Work to be completed: Nothing but the lines from the one containing "Task: Open ticket link XOL30889" to the end of the data should be copied, exactly, and the pictures stay out.

[Collected data entries]

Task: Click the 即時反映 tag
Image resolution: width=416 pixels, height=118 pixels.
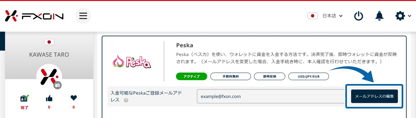Action: pos(269,76)
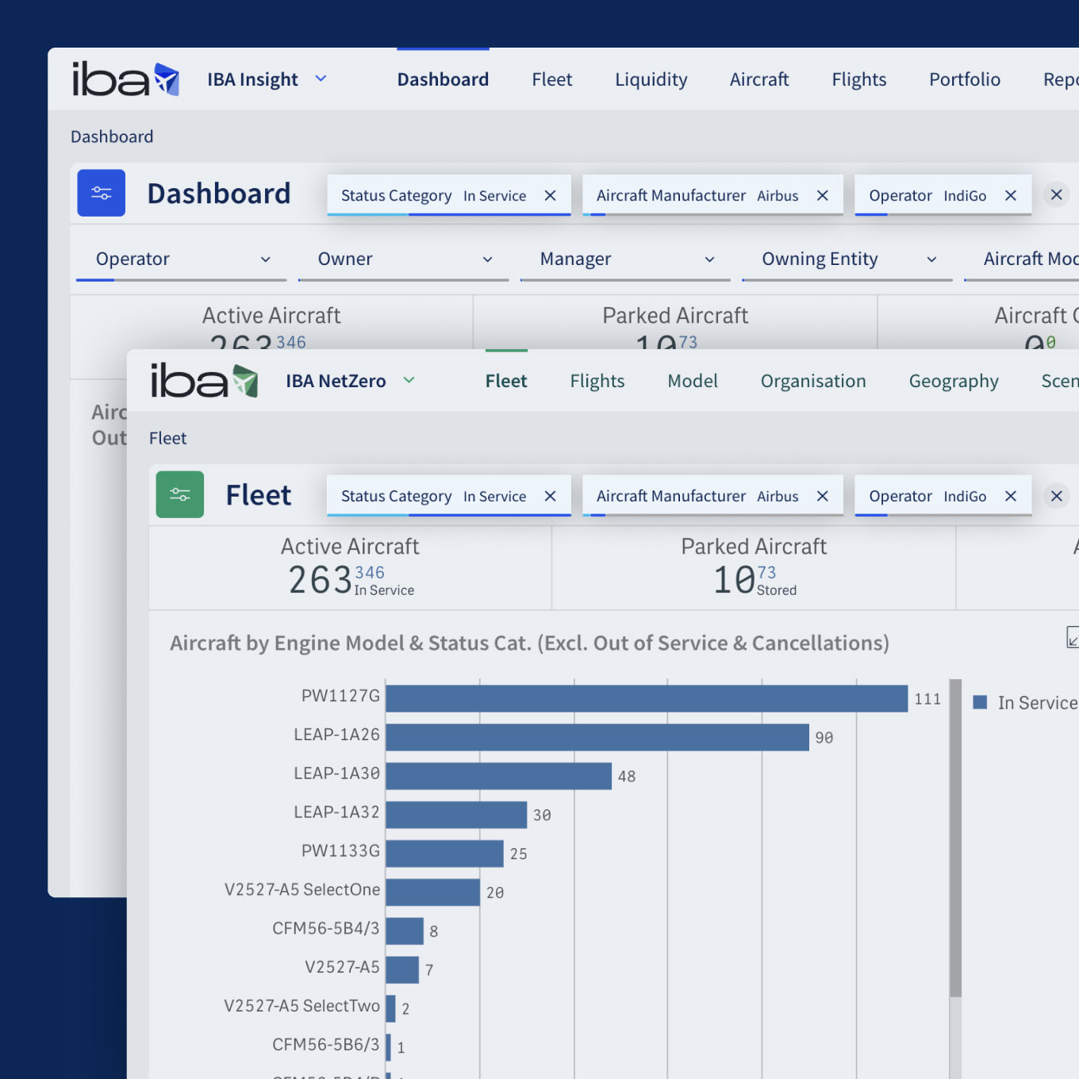This screenshot has height=1079, width=1079.
Task: Switch to the Liquidity tab
Action: point(651,79)
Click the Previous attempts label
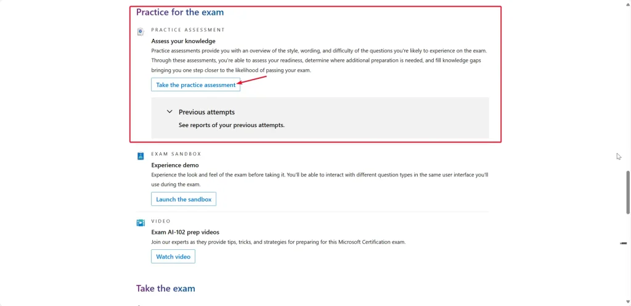 click(206, 112)
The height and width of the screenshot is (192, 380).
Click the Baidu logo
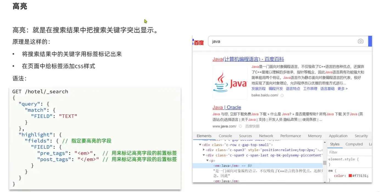(x=198, y=42)
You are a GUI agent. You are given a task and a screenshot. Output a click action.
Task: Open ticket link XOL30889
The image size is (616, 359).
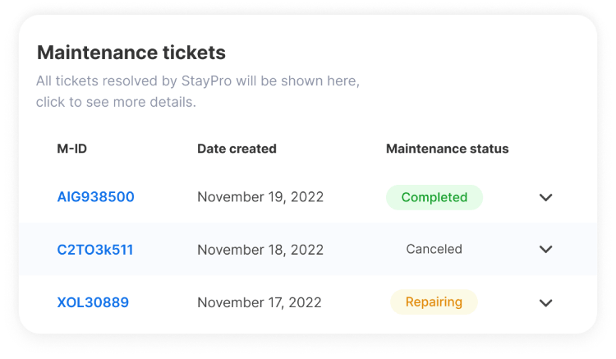[x=93, y=302]
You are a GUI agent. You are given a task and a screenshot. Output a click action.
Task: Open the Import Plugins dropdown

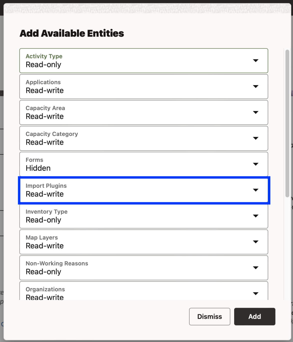(143, 190)
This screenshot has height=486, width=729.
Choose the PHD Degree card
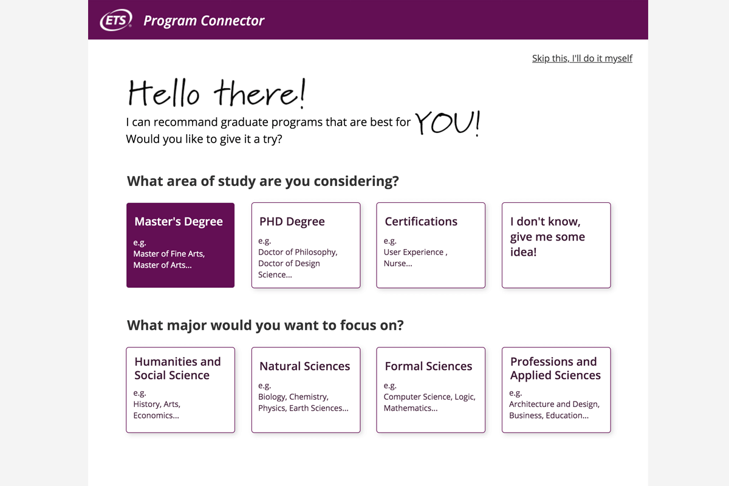(x=306, y=245)
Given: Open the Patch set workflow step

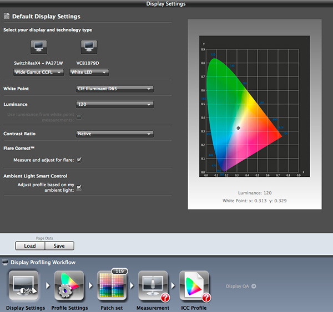Looking at the screenshot, I should [x=113, y=285].
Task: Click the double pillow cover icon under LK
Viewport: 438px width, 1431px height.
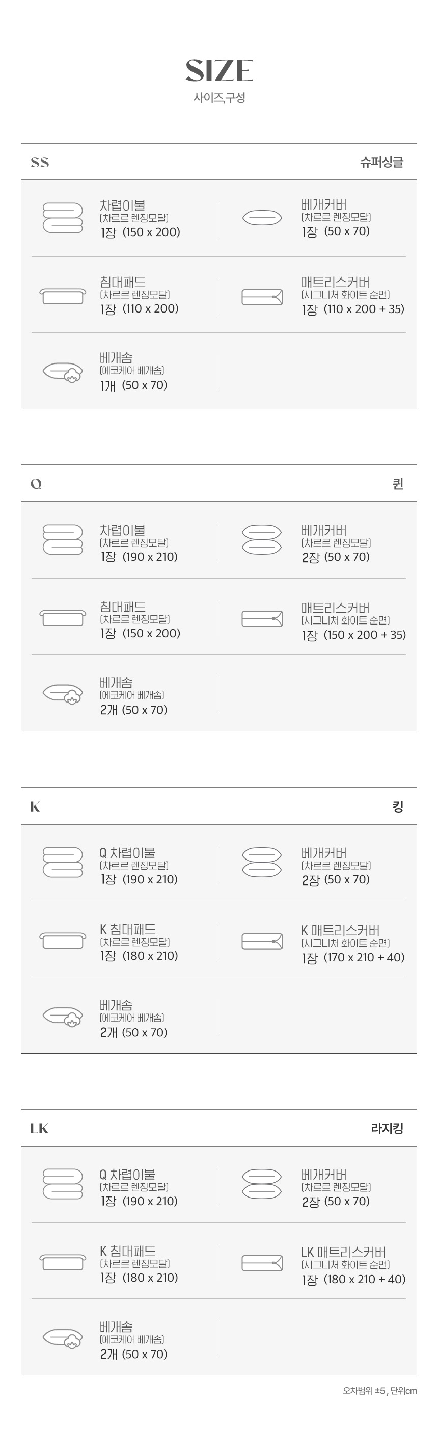Action: [x=262, y=1184]
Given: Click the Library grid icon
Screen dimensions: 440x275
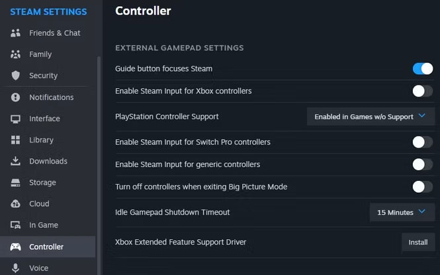Looking at the screenshot, I should pos(15,140).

Exercise response:
Task: Open ticket link XOL30889
The image size is (616, 359).
[x=93, y=302]
You are a GUI agent. You are given a task and a screenshot. Output a click action.
Task: Open the Import Plugins dropdown

(143, 190)
This screenshot has height=486, width=729.
Choose the PHD Degree card
(x=306, y=245)
Given: Open the Patch set workflow step

Looking at the screenshot, I should [x=113, y=285].
Task: Click the double pillow cover icon under LK
Viewport: 438px width, 1431px height.
Action: [x=262, y=1184]
Given: Click the Library grid icon
Screen dimensions: 440x275
Looking at the screenshot, I should pos(15,140).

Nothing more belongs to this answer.